[start of Stored records]

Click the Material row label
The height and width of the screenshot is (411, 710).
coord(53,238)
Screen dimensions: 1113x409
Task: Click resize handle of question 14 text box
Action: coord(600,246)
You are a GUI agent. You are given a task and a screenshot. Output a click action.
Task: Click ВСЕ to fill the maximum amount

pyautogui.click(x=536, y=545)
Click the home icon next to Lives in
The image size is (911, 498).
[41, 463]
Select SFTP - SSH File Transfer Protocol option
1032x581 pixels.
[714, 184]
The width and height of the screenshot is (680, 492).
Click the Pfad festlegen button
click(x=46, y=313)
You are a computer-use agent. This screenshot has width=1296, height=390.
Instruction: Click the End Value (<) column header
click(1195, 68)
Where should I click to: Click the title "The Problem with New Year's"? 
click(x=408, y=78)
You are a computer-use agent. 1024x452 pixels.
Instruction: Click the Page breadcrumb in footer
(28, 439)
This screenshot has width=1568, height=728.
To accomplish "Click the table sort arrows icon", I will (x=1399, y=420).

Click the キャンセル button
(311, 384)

[end of Stored records]

** Direction **
Write out the items word for word, starting at the beginning and going on through the line containing "click(1195, 68)", including that line.

** Result of the task **
Click the Material row label
The height and width of the screenshot is (411, 710).
coord(53,238)
Screen dimensions: 1113x409
Task: Click resize handle of question 14 text box
Action: coord(600,246)
You are a GUI agent. You are given a task and a screenshot. Output a click action.
Task: Click ВСЕ to fill the maximum amount

pyautogui.click(x=536, y=545)
Click the home icon next to Lives in
The image size is (911, 498).
[41, 463]
Select SFTP - SSH File Transfer Protocol option
1032x581 pixels.
[714, 184]
The width and height of the screenshot is (680, 492).
Click the Pfad festlegen button
click(x=46, y=313)
You are a computer-use agent. This screenshot has width=1296, height=390.
Instruction: Click the End Value (<) column header
click(1195, 68)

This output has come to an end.